Oh AWESOME advice! Thanks!!


----------



## mustangrooster (May 10, 2017)

Regarding the 4 week old chicks, my chicks are usually outside by then (or at 5 weeks old, depends). If I have a predator proof area for them then they are usually out. Not really for my sake, but more for the chicks, I don't think they like being in a brooder at that age,  I think they would prefer being outside and scratching around----Heck, my 2-week old chicks want to be out with the 8-week old chicks now!


When they are outside, I never use a heat lamp. If there is more than 4, then by that age they can huddle and keep each other warm if they really need too. How feathered out are they? Mine go out when they are feathered out, or just have a tad of baby fluff left.


If there is less than 4 chicks, and/or the chicks are a smaller breed (Like a Bantam, Silkie, Frizzle, etc) then that’s a different story -----I keep them in longer.


I don’t think I would leave 3-week old chicks out at night. But I certainly would give them time outside during the day, and bring them in at night. My 2-week old chicks are getting regular visits outside now, if you have other flock members, this is a good point for them to see the chicks, but no touching yet! Some chickens can be very mean and hurt chicks badly. I recently had a 7-week old chick kill and eat a 1-day old chick, so be careful.


But however, this is for my climate. It never snows, so that makes me on the safe side in regards to the chicks not freezing too death. It has been getting cold at night, but all the chicks that are outside stay cozy because there is plenty of them. You mentioned it’s been rainy, will your coop have a roof?


Really it all comes down to how long you want them in the brooder for if you have a predator proof area if there are enough chicks to huddle to keep warm (or a heat lamp) and if they are feathered out.


And yes, if they are snoozing under the lamp, they are comfortable.



Good luck


----------



## CTKen (May 10, 2017)

You have some good advice already. Do bear in mind that the chicks will instinctively snooze under the brooder plate whether its turned on or not. I brood indoors (average temp I'd say 75F) and by day 10 they are already weaned off the brooder plate (but I leave it in the brooder, for them to sleep under). You can try turning off the brooder plate and observing the chicks - if they chirp and huddle together, then they are cold, so turn the brooder plate back on. If they do their usual chick stuff, then they are fine.


----------



## Bogtown Chick (May 10, 2017)

Great advice given here as well from other fine folks. For sure if there are nice days 70 degree temps I put my 3-4 week olds out in a flower garden to explore and scratch. Listen for distress peeping if cold.  That age and that temp, I doubt you'll hear it.  

I have a little nesting hut for them to run under for safety. Or I'm supervising. We call it field trips. If any kind of bird flies over I also trill a warning call so they learn eyes to the sky readiness-wariness.
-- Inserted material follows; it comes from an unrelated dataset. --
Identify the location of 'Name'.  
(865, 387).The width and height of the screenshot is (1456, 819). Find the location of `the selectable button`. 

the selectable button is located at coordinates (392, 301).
It's all learning for sure.


----------



## aart (May 10, 2017)

Veggan said:


> It's dipped down to about 50 degrees F tonight. On the floor of the entryway now, they've still got their EcoGlow heater on and seem to be mighty comfortable, but I thought (in lieu of being able to take them on afternoon outings because of the rain and wind) that _*I would leave the entryway windows open a little to let some colder air seep in.*_
> 
> _*Does anyone see any issues with this, given their current age and their access to their heater? *_Should I take the fact that they're quietly snoozing under (or, as with a couple of them, sticking out from under) the heater panel as a sign that they're comfortable?


Excellent way to 'harden them off' to the cooler temps!



Veggan said:


> My entryway (which has doors that close it off to the rest of the house) is the closest thing I have to your garage.
> You think 50 degrees is too cold even if the heater is there?


Entryway sounds perfect to me...50F is not too cold for 3-4 week olds with access to heater.
Could start turning the heater temp down too......I turn the temp down, and/or raise the heater up a bit, until they start to complain then turn the temp back up a notch till they are quiet again.


----------